Would you transcribe the records below from the line with "Click the Application Number input field" to the line with "Open the Tools menu", ends included, exactly and with nothing more, leaving the pictures out?
··· Material supplied
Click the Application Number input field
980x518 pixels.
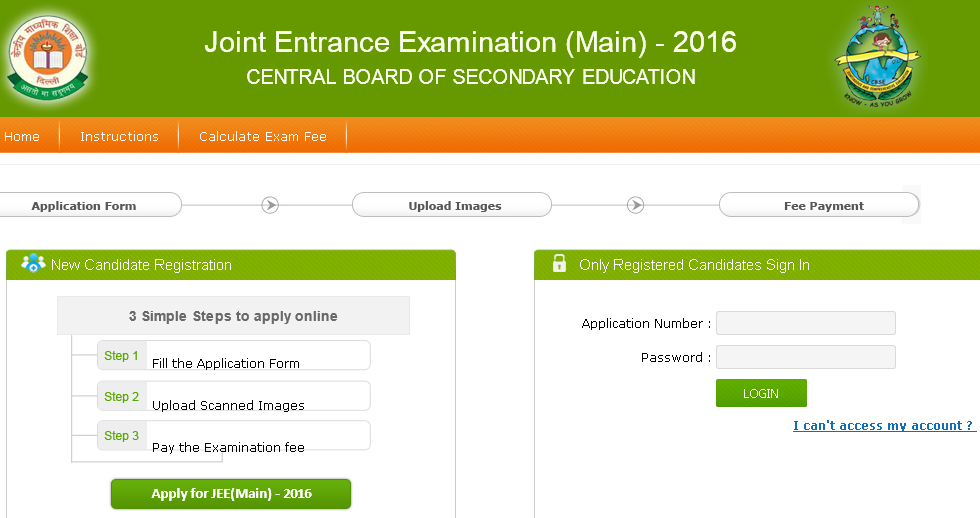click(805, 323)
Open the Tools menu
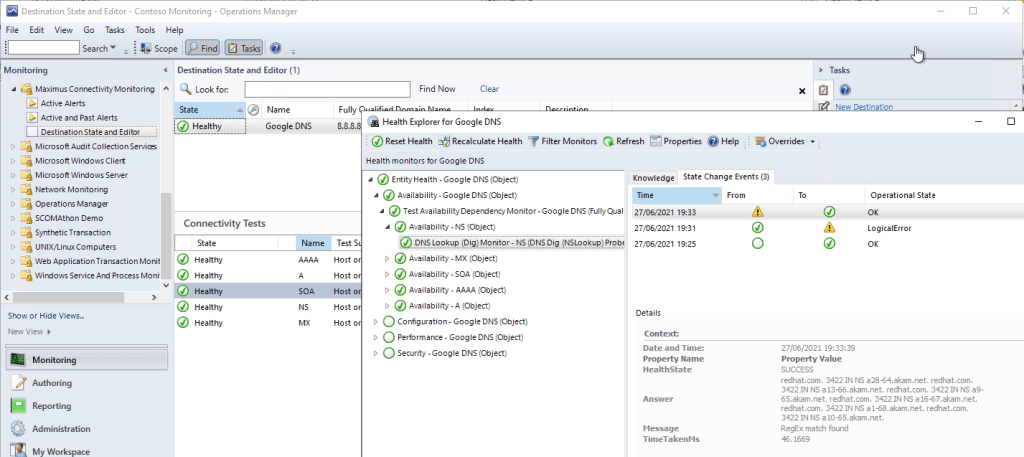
······
··· Material supplied
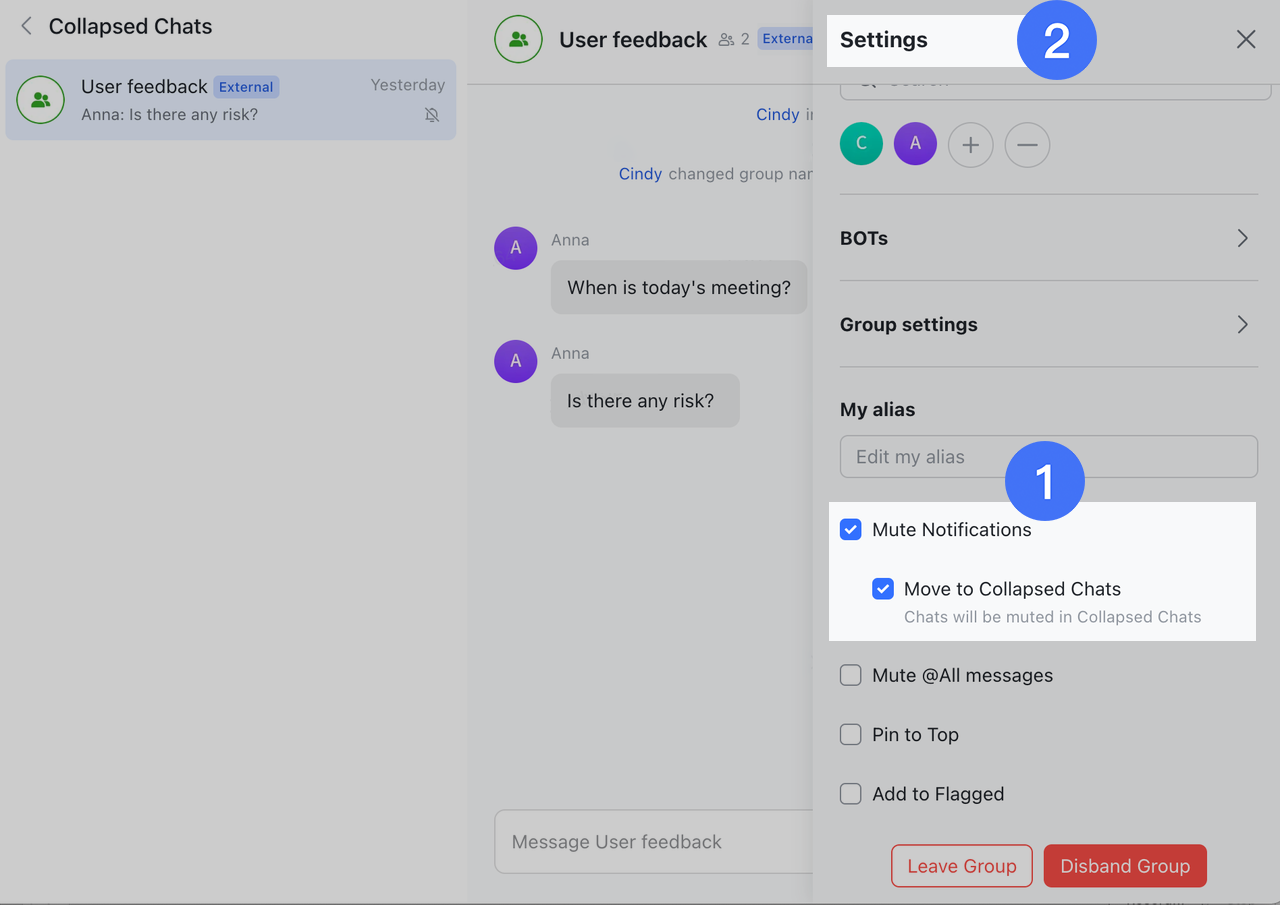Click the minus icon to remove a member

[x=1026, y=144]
······
··· Material supplied
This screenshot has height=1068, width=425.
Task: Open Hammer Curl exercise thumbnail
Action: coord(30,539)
······
Written solution ▸
Click the Application Number input field
980x518 pixels.
click(805, 323)
Open the Tools menu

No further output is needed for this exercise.